An R Package by a CA Reader Solves the Z Problem

CA reader, Nicholas, an extremely able computer analyst, has helped me with a number of problems with downloading data in compressed formats into R. One of the most annoying and heretofore unsolved problems was how to get Z files into R without having to handle them manually – a problem that I revisited recently when I looked at ICOADS data which is organized in over 2000 Z files.

Z files are an obsolete form of Unix compression that is not even mentioned at zlib.com nor was it supported at R. So if you wanted to analyze a Z file in R, you had to download the file, unzip it manually using WinZip or equivalent and then start again.

I presume that this obsolete format fits in a ecological niche with Fortran, an antique computer language (one that I learned over 40 years ago and which, in comparison with a modern language like R, seems about as relevant as medieval Latin). Since most climate scientists appear to live in an ecological niche with Fortran and Unix, many climate data sets are only available in Z files, e.g. USHCN, GHCN, ICOADS, although a number of data sets are available in NetCDF format, which is accessible in R through the ncdf package.

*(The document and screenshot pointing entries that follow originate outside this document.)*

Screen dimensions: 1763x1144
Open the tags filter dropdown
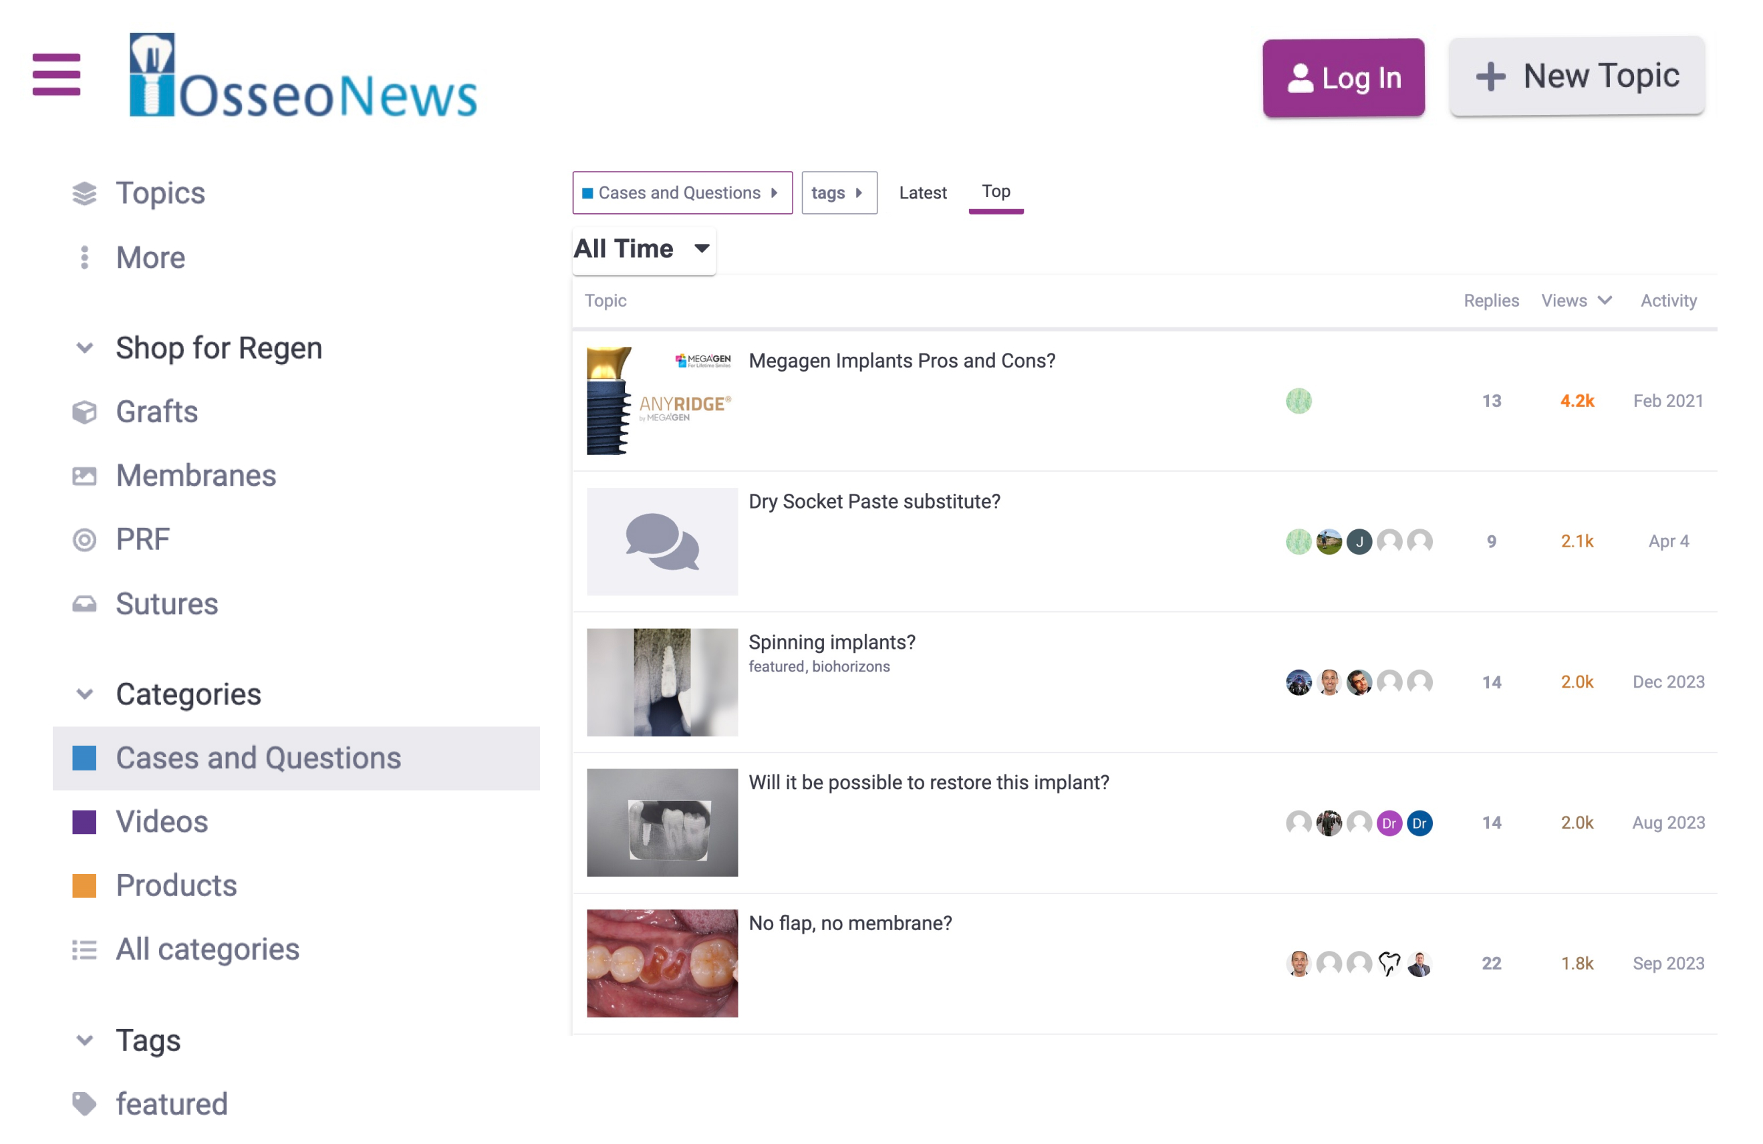click(839, 193)
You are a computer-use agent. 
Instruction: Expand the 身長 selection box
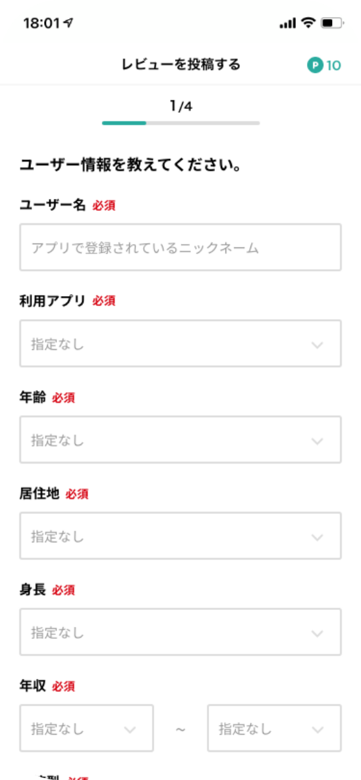pos(180,632)
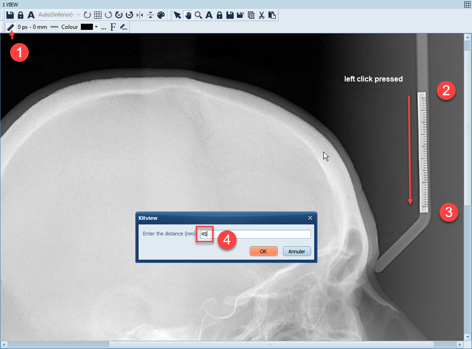Choose the magnifier zoom tool

(198, 15)
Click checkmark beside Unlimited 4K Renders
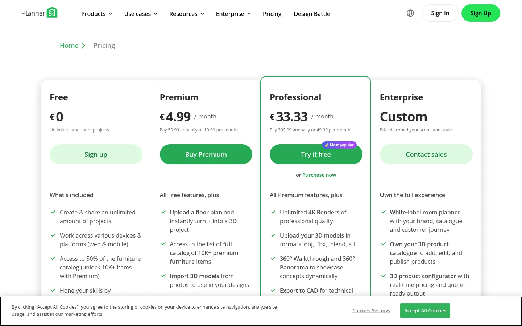522x326 pixels. pyautogui.click(x=273, y=212)
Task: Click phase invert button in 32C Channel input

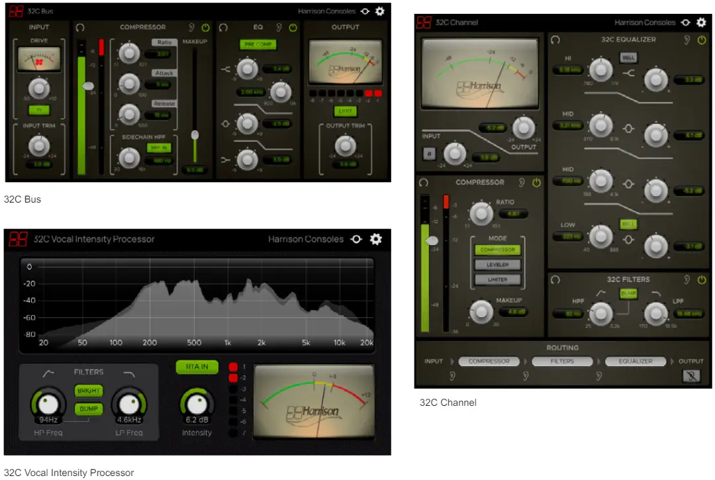Action: click(428, 154)
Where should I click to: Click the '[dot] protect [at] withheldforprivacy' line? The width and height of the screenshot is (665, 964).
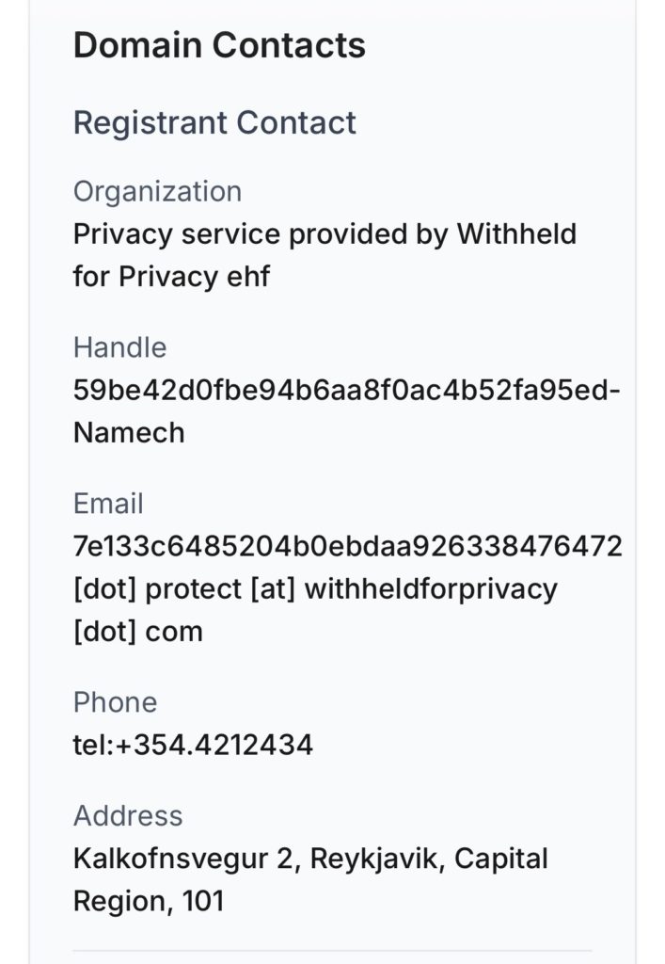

Nicholas figured out how to uncompress Z files and contributed a package “uncompress” to R, which is online and downloadable as of today. You can install R packages easily within a session using the Install Packages button. There are a couple of little tricks in using the package to extract ASCII data so you have to pay close attention to the example. I did a test this morning and it worked like a champ. Here was my trial session (after installing uncompress). The flag in the rawToChar command is set here for Unix lines, which will be the relevant option in most of our applications.

handle < – url("ftp://ftp.ncdc.noaa.gov/pub/data/ushcn/station.inventory.Z", "rb")
data <- readBin(handle, "raw", 9999999)
close(handle)
uncomp_data <- uncompress(data)
Data <- strsplit(rawToChar(uncomp_data), "\n")
Data = unlist(Data)

This returns an ASCII file, which can be handled conventionally using a variety of techniques. For large files, I usually use the substr command to parse columns out, but you could also write the file to a “temp.dat” file and read it using read.fwf or read.table or scan.

Anyway, it’s a great utility!!

PS. I asked any number of people about how to handle Z files in R without having to do it manually and got nowhere. I did learn about a number of annoying Windows mysteries and some interesting R techniques, which I’ll note here as a diary item. It turns out that you can run DOS commands out of R by using the system() command. The following command runs Firefox:
system(paste(‘”c:/Program Files/Mozilla Firefox/firefox.exe”‘,’-url cran.r-project.org’)) #
In order to run particular applications, on my machine in Windows, some would only run in a default directory. So the following command:
system(paste(‘”d:/Documents/gzip.exe”‘,’COPYING’))
dir()[12] # “COPYING.GZ”
system(paste(‘”d:/Documents/gunzip.exe”‘,’COPYING’))
dir()[12] # “COPYING”
worked, but they didn’t work in any other directory. Go figure.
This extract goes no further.